Scott Morrison kept uniforms close during Operation Sovereign Borders and when his polling dived during the bushfire crisis.

Now there’s Operation COVID Shield with a Royal Australian Navy commodore appointed in April to manage the logistics of the vaccine rollout.

And now we have the military not just providing service backup to civilian roles, but on the street creeping closer to policing.

It’s the military, the flag – we must be in good hands.

But the evidence suggests we’re not. Whatever happened in national cabinet on Friday, there was nothing of substance to show for it at the end.

As Alan Kohler has explained, there was nothing really new in the Prime Minister’s post-Cabinet media conference.

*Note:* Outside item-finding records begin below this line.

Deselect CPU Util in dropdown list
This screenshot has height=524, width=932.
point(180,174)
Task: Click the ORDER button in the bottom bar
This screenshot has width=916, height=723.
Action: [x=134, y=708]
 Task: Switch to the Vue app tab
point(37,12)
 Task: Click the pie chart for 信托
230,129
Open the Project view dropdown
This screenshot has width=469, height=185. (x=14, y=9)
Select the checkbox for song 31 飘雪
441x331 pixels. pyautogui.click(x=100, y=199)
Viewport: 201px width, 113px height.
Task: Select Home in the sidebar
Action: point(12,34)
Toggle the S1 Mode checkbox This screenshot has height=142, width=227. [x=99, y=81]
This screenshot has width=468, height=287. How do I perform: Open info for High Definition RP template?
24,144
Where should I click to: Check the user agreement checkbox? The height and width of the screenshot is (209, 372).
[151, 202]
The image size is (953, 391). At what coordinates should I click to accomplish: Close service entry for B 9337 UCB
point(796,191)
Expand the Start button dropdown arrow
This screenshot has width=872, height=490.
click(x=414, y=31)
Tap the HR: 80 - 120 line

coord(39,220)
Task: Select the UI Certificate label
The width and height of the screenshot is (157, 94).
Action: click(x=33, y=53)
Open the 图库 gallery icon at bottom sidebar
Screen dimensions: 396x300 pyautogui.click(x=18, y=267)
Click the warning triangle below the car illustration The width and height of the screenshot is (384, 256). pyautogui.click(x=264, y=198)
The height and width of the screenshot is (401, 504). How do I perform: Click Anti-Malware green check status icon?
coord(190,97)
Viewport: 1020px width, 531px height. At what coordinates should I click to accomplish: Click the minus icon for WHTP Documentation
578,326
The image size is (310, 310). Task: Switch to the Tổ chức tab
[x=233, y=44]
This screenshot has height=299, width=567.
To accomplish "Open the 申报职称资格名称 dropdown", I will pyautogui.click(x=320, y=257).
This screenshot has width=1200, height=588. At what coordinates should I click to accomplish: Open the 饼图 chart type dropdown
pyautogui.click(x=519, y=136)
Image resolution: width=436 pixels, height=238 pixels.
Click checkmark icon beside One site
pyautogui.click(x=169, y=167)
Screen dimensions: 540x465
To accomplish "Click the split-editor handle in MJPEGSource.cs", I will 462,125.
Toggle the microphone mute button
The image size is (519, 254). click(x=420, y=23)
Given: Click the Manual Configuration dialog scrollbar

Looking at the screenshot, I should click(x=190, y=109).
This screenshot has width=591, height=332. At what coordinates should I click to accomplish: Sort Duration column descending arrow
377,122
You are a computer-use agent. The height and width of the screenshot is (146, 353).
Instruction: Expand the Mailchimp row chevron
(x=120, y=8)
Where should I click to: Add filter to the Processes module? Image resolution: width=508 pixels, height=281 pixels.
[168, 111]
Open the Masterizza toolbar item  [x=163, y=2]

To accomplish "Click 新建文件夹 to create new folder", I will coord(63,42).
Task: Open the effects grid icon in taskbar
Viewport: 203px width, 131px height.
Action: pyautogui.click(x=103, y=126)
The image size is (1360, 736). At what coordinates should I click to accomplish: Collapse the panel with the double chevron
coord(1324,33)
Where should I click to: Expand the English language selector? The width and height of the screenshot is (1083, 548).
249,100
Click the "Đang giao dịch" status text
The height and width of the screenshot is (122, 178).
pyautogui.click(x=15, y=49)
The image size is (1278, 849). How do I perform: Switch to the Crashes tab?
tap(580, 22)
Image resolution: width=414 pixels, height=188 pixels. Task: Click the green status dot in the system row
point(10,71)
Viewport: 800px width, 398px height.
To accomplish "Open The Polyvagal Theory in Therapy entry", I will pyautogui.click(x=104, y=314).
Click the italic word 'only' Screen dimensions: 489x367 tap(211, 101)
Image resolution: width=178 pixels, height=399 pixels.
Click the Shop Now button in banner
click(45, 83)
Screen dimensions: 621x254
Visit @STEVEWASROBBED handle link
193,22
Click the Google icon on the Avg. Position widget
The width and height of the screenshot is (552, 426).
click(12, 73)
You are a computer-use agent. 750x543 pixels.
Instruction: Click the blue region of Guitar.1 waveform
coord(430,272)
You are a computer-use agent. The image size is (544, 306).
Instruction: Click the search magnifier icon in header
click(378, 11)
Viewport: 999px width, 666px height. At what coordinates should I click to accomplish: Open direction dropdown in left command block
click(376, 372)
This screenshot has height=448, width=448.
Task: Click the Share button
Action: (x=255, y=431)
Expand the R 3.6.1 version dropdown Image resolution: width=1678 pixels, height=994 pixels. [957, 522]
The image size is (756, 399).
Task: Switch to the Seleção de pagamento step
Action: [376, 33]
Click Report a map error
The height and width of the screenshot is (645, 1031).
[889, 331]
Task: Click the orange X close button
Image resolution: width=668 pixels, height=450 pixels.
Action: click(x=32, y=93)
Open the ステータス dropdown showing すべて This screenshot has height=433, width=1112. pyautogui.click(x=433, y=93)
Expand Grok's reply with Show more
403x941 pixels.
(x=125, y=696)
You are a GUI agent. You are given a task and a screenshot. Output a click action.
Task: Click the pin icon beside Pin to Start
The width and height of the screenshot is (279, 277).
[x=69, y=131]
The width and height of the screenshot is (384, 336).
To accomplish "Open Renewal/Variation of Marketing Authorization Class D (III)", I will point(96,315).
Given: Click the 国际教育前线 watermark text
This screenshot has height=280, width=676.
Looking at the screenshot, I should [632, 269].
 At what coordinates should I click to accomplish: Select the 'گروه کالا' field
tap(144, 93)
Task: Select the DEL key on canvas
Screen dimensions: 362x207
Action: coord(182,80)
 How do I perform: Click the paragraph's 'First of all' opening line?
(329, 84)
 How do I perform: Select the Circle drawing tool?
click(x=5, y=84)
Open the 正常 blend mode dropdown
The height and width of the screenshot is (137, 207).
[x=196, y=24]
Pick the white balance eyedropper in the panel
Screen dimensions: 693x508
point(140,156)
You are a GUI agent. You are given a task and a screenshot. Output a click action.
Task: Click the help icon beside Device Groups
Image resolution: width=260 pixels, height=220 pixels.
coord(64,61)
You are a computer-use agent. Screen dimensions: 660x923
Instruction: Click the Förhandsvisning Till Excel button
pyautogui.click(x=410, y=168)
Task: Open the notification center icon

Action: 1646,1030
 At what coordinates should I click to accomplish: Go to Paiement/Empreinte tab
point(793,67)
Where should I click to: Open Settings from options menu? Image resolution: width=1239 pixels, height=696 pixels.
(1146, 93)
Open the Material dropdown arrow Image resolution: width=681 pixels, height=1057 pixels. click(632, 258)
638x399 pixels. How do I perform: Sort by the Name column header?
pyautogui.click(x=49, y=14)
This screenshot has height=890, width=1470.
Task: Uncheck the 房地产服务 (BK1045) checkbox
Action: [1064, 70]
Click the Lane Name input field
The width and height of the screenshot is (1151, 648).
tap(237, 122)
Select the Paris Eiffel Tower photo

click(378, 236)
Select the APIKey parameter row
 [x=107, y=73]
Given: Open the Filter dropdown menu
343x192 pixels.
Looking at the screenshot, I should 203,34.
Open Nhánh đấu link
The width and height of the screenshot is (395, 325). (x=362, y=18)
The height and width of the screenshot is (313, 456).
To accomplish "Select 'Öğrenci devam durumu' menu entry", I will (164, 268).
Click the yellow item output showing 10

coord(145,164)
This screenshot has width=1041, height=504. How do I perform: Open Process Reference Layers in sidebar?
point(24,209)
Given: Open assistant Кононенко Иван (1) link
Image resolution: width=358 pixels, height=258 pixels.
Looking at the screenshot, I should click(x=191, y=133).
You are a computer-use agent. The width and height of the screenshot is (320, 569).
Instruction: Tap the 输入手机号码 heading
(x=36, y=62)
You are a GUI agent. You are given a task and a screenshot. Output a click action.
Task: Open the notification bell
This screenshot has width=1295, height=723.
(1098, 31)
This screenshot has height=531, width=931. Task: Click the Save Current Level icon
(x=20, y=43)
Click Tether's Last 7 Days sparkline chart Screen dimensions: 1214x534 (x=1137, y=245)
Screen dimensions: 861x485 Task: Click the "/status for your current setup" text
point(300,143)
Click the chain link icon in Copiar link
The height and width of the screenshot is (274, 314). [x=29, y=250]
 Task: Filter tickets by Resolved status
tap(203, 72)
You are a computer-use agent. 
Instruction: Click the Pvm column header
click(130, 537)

The vaunted “four-phase exit plan” is pretty standard and waffly enough for politicians to wave it about in hope of no more lockdowns in our time.

It’s more of a “back-of-the-napkin” thought bubble, according to the Grattan Institute.

At the grittier end of reality, ICU specialist Dr Greg Kelly spelt out in a Twitter thread how it’s the case load of ICU teams that is likely to end up deciding when lockdowns end, not a vaccination yardstick that fudges its numbers by excluding children.

ICU teams care for the sickest patients from all areas of medicine, ICU is “the centre of gravity” of high-intensity hospital health care, Dr Kelly wrote.

Most ICU patients are in and out relatively quickly – 85 per cent in less than three days – but the remaining 15 per cent represent two-thirds of ICU bed capacity.

It doesn’t take many extra long-stay patients to use up ICU capacity.

And COVID ICU patients tend to be long stay.

One severe COVID patient is the equivalent of 20 heart or major cancer surgery ICU patients.

Dr Kelly said ICU capacity is finely tuned – the 50-plus COVID patients in NSW ICU didn’t come with a reduction in other types of admissions.

It’s the threatened case load that will decide lockdowns and there’s no sign the threat disappears around 50 per cent of the total population being vaccinated once the Delta variant has taken hold.

All the flags and uniforms and four-phase plans and buck-passing and political sniping won’t change the ICU reality.